#### Input data:
▬▬▬▬▬▬▬▬▬▬

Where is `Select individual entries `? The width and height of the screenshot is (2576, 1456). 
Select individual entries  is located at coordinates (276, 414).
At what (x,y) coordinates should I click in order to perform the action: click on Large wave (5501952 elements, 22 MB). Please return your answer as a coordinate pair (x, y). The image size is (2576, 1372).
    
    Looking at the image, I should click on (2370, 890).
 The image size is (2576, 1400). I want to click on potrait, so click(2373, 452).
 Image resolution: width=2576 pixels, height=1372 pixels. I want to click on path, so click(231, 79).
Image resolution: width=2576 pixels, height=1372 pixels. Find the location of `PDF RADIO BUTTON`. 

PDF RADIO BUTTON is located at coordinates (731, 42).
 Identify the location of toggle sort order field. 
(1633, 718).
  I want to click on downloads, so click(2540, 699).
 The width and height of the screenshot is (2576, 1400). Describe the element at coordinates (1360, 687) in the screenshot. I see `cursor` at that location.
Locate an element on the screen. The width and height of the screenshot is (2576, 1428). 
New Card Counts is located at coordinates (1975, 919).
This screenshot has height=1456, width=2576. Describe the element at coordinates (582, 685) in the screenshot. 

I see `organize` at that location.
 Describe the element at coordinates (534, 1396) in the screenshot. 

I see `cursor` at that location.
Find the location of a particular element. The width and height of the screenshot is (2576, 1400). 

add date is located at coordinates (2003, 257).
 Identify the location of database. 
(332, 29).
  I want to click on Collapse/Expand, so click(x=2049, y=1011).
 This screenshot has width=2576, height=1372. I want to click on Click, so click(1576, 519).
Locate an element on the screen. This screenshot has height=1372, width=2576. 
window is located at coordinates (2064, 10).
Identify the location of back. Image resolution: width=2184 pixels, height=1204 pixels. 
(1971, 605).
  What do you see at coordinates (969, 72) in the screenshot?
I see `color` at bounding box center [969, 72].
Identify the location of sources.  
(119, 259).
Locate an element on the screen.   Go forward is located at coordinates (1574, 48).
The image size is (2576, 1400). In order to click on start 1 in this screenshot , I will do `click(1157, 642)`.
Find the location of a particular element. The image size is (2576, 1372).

▬▬▬▬▬▬▬▬▬▬

#### Direction:
Convert the material above into a Markdown table with two columns, Row and Line, giving each non-blank line its own numbered row.

#### Solution for this problem:
| Row | Line |
|---|---|
| 1 | Where is `Select individual entries `? The width and height of the screenshot is (2576, 1456).  |
| 2 | Select individual entries  is located at coordinates (276, 414). |
| 3 | At what (x,y) coordinates should I click in order to perform the action: click on Large wave (5501952 elements, 22 MB). Please return your answer as a coordinate pair (x, y). The image size is (2576, 1372). |
| 4 |     Looking at the image, I should click on (2370, 890). |
| 5 |  The image size is (2576, 1400). I want to click on potrait, so click(2373, 452). |
| 6 |  Image resolution: width=2576 pixels, height=1372 pixels. I want to click on path, so click(231, 79). |
| 7 | Image resolution: width=2576 pixels, height=1372 pixels. Find the location of `PDF RADIO BUTTON`.  |
| 8 | PDF RADIO BUTTON is located at coordinates (731, 42). |
| 9 |  Identify the location of toggle sort order field.  |
| 10 | (1633, 718). |
| 11 |   I want to click on downloads, so click(2540, 699). |
| 12 |  The width and height of the screenshot is (2576, 1400). Describe the element at coordinates (1360, 687) in the screenshot. I see `cursor` at that location. |
| 13 | Locate an element on the screen. The width and height of the screenshot is (2576, 1428).  |
| 14 | New Card Counts is located at coordinates (1975, 919). |
| 15 | This screenshot has height=1456, width=2576. Describe the element at coordinates (582, 685) in the screenshot.  |
| 16 | I see `organize` at that location. |
| 17 |  Describe the element at coordinates (534, 1396) in the screenshot.  |
| 18 | I see `cursor` at that location. |
| 19 | Find the location of a particular element. The width and height of the screenshot is (2576, 1400).  |
| 20 | add date is located at coordinates (2003, 257). |
| 21 |  Identify the location of database.  |
| 22 | (332, 29). |
| 23 |   I want to click on Collapse/Expand, so click(x=2049, y=1011). |
| 24 |  This screenshot has width=2576, height=1372. I want to click on Click, so click(1576, 519). |
| 25 | Locate an element on the screen. This screenshot has height=1372, width=2576.  |
| 26 | window is located at coordinates (2064, 10). |
| 27 | Identify the location of back. Image resolution: width=2184 pixels, height=1204 pixels.  |
| 28 | (1971, 605). |
| 29 |   What do you see at coordinates (969, 72) in the screenshot? |
| 30 | I see `color` at bounding box center [969, 72]. |
| 31 | Identify the location of sources.   |
| 32 | (119, 259). |
| 33 | Locate an element on the screen.   Go forward is located at coordinates (1574, 48). |
| 34 | The image size is (2576, 1400). In order to click on start 1 in this screenshot , I will do `click(1157, 642)`. |
| 35 | Find the location of a particular element. The image size is (2576, 1372). |